- [Required task 1]
According to the proposal, what is Britney's average total run time?
- [Required task 2]
Reproduce the text of the proposal between "I have compiled" and "(29.41499096861519% of total)", inclusive.

== Passage shown ==

[Proposal] Split autopkgtest queueing and status verification out from main Britney process

tsimonq2 · February 15, 2025, 11:14pm

As it stands now

Autopkgtests are a critical part of verifying that packages are safe to migrate into the release pocket and become generally available for users. We verify that reverse dependencies for a given package pass, or at the very least do not regress, before they migrate into the release pocket. That being said, they take up a substantial part of Britney runs.

I have compiled some average run times for Britney, and the amount of time the autopkgtest part of the run takes, between the start of the Plucky cycle and the 20250215T18:52:20Z run:
Average initialization time: 3 minutes, 10.543405 seconds (11.236013320046084% of total)
Average autopkgtest processing time: 16 minutes, 46.456595 seconds (59.34899571133872% of total)
Average Excuses processing time: 8 minutes, 18.827508 seconds (29.41499096861519% of total)
Average total run time: 28 minutes, 15.827508 seconds

Here are a few observations from this data:

The average autopkgtest processing time is approximately double that of the average excuses processing time.
The average autopkgtest processing time is a majority of the average total run time, at approximately 59%.
Removing the autopkgtest processing time altogether would result in an average total run time of 11 minutes, 29.370913002 seconds.

Proposal

Introduce a new daemon between britney2-ubuntu and autopkgtest-cloud which will take care of all requests between the two. Here is an overview:

Britney starts a run, and dispatches requests to the new daemon, which stores it in a small, lightweight queue of its own.

===
== Dataset extract ==

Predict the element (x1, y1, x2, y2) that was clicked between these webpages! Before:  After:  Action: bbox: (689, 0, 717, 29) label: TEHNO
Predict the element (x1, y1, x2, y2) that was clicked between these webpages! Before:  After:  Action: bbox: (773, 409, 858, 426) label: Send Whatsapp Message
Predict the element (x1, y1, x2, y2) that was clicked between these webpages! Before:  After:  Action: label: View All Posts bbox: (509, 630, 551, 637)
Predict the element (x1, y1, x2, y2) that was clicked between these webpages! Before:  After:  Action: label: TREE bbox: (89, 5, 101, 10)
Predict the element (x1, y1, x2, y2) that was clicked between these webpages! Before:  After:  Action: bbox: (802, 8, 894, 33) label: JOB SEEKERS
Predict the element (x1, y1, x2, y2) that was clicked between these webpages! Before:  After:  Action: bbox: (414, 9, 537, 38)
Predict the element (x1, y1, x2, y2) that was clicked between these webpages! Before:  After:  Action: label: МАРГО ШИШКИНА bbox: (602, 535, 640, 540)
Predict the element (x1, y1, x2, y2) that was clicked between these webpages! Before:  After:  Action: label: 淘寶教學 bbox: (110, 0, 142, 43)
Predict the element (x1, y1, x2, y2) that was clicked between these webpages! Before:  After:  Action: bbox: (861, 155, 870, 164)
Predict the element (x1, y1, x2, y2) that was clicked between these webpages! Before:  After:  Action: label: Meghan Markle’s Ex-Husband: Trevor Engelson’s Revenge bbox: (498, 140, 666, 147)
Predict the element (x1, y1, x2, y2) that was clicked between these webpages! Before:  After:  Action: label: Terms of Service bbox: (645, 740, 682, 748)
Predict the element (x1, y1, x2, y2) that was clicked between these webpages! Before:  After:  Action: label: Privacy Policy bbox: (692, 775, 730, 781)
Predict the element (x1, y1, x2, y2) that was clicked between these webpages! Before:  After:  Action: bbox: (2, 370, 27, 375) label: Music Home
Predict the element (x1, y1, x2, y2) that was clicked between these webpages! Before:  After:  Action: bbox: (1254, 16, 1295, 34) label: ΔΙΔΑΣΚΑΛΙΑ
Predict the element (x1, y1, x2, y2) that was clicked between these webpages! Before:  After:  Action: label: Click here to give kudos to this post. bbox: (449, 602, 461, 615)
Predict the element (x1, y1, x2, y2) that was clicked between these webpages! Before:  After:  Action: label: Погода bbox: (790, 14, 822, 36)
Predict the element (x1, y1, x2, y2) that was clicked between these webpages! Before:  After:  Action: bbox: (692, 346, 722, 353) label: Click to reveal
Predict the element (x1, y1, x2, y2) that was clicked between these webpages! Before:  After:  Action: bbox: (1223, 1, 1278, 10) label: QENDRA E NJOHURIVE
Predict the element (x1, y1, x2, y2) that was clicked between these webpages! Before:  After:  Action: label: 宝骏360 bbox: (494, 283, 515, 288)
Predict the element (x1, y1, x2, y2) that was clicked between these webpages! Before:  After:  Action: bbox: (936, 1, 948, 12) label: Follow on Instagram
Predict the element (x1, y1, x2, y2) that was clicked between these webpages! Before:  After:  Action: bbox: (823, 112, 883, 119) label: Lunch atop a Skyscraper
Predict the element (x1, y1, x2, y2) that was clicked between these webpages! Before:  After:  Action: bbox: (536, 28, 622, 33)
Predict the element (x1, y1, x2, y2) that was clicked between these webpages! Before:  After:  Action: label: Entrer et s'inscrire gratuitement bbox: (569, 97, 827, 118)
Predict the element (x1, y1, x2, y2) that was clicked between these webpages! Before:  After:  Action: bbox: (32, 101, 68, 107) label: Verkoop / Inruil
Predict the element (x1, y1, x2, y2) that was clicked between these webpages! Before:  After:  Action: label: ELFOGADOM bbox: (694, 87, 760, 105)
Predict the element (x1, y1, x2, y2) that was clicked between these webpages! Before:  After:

===

- [Output 1]
28 minutes, 15.827508 seconds

- [Output 2]
I have compiled some average run times for Britney, and the amount of time the autopkgtest part of the run takes, between the start of the Plucky cycle and the 20250215T18:52:20Z run:
Average initialization time: 3 minutes, 10.543405 seconds (11.236013320046084% of total)
Average autopkgtest processing time: 16 minutes, 46.456595 seconds (59.34899571133872% of total)
Average Excuses processing time: 8 minutes, 18.827508 seconds (29.41499096861519% of total)